V_{i n} I_{L 1} = V_{0} I_{0}; I_{L 1} = \frac{V_{0} I_{0}}{V_{i n}} = (\frac{2 + k}{1 - k}) I_{0}

The steady state value of the inductor current I_L2 is obtained by equating the average value of current through the capacitor C₄ to zero during the total switching time period T.

(14)

I_{C 4} = \frac{1}{T} (\int_{0}^{k T} (I_{L 2} - I_{0}) d t + \int_{k T}^{T} (I_{L 2} - I_{0}) d t) = 0

From the above equation, I_L2 is derived as:

(15)

I_{L 2} = I_{0}

The steady state value of the diode current I_D1 is obtained by equating the average value of current through the capacitor C₁ to zero during the total switching time period T.

(16)

I_{C 1} = \frac{1}{T} (\int_{0}^{k T} (- I_{0}) d t + \int_{k T}^{T} (I_{D 1} - I_{0}) d t) = 0

From the above equation, I_D1 is obtained as:

(17)

I_{D 1} = \frac{I_{0}}{(1 - k)}

The steady state value of the diode current I_D2 is obtained by equating the average value of current through the capacitor C₂ to zero during the total switching time period T.

(18)

I_{C 2} = \frac{1}{T} (\int_{0}^{k T} - (I_{L 2} + I_{C 3}) d t + \int_{k T}^{T} (I_{D 2} - I_{L 2} + I_{C 3}) d t) = 0

In the above equation, the average value of current through the capacitor C₃ is zero during the total switching time period T. Hence, I_D2 is obtained as:

(19)

I_{D 2} = \frac{I_{0}}{(1 - k)}

The steady state value of the diode current I_D4 is obtained by equating the average value of current through the capacitor C₅ to zero during the total switching time period T.

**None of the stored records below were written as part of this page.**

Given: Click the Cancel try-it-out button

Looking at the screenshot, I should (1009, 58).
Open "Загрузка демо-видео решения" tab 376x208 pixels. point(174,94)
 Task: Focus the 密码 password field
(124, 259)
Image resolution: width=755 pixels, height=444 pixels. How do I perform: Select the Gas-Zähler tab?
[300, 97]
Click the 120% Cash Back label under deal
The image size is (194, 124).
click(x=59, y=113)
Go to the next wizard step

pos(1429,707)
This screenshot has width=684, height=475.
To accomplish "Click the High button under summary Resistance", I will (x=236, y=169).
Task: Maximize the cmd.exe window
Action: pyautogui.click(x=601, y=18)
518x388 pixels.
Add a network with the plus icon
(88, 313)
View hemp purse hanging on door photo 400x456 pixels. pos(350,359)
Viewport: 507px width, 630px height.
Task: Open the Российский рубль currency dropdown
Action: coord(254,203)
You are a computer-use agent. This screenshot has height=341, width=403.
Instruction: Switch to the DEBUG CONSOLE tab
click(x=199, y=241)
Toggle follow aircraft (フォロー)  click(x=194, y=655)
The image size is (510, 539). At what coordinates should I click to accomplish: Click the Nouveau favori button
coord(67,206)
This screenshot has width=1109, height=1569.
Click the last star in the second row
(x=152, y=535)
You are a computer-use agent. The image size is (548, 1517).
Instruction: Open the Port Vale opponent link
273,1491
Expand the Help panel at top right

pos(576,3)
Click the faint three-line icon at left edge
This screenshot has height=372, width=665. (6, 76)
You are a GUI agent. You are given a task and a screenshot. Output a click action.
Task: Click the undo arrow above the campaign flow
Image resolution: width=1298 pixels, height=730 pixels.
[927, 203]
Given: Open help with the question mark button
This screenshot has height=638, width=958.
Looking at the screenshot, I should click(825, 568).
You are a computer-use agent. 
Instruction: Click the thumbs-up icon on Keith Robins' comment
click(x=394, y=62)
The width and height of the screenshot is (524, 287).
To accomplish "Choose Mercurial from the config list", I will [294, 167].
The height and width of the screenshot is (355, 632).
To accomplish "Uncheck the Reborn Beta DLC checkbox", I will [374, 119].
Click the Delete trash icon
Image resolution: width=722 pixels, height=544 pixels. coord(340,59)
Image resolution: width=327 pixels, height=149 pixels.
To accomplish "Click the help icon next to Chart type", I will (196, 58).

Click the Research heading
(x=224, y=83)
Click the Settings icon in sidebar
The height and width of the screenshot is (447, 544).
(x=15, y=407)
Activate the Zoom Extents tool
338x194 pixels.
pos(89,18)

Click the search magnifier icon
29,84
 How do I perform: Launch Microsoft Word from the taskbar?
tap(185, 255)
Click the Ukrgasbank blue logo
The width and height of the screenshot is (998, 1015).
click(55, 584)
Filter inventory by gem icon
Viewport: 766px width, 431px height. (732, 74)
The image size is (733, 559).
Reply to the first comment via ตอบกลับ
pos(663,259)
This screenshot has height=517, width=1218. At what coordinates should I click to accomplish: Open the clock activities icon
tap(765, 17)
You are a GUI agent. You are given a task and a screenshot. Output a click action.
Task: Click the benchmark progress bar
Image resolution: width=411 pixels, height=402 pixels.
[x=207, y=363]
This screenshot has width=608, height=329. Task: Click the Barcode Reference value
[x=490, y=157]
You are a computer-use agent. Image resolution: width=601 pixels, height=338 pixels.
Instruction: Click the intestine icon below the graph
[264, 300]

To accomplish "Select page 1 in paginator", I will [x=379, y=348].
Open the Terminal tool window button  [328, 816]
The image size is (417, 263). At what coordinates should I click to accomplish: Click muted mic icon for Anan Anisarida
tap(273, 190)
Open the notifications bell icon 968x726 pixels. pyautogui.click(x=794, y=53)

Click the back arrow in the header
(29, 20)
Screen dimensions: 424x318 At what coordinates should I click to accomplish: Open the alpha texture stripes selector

I_{C 5} = \frac{1}{T} (\int_{0}^{k T} I_{L 2} d t + \int_{k T}^{T} (I_{L 2} - I_{D 4}) d t) = 0

From the above equation, I_D4 is obtained as:

(20)

I_{D 4} = \frac{I_{0}}{(1 - k)}

The steady state value of the diode current I_D3 is obtained by equating the average value of current through the capacitor C₂ to zero during the total switching time period T.

(21)

I_{C 2} = \frac{1}{T} (\int_{0}^{k T} - (I_{L 2} + I_{D 3}) d t + \int_{k T}^{T} (I_{D 2} - I_{L 2} + I_{D 4}) d t) = 0

From the above equation, I_D3 is obtained as:

(22)

I_{D 3} = \frac{I_{0}}{k}

The voltage stress across the diodes D₁, D₂, D₃, & D₄ are obtained as:

(23)

\begin{matrix} V_{D 1} = V_{C 2} - V_{C 1} - V_{C 3} = V_{i n} (\frac{1}{1 - k} - \frac{1}{1 - k} - \frac{1}{1 - k}) = - \frac{V_{i n}}{(1 - k)} \\ V_{D 2} = - V_{C 2} = - \frac{V_{i n}}{(1 - k)}; V_{D 3} = - V_{C 3} = - \frac{V_{i n}}{(1 - k)}; V_{D 4} = V_{C 5} = - \frac{V_{i n}}{(1 - k)} \end{matrix}\}

The expressions for the voltage stress (V_S) and current stress (I_S) of the power switch ‘S’ are obtained as:

(24)

V_{S} = V_{C 2} = \frac{V_{i n}}{(1 - k)}

(25)

I_{S} = I_{L 1} - I_{C 2} = I_{L 1} - (- (I_{L 2} + I_{C 3}))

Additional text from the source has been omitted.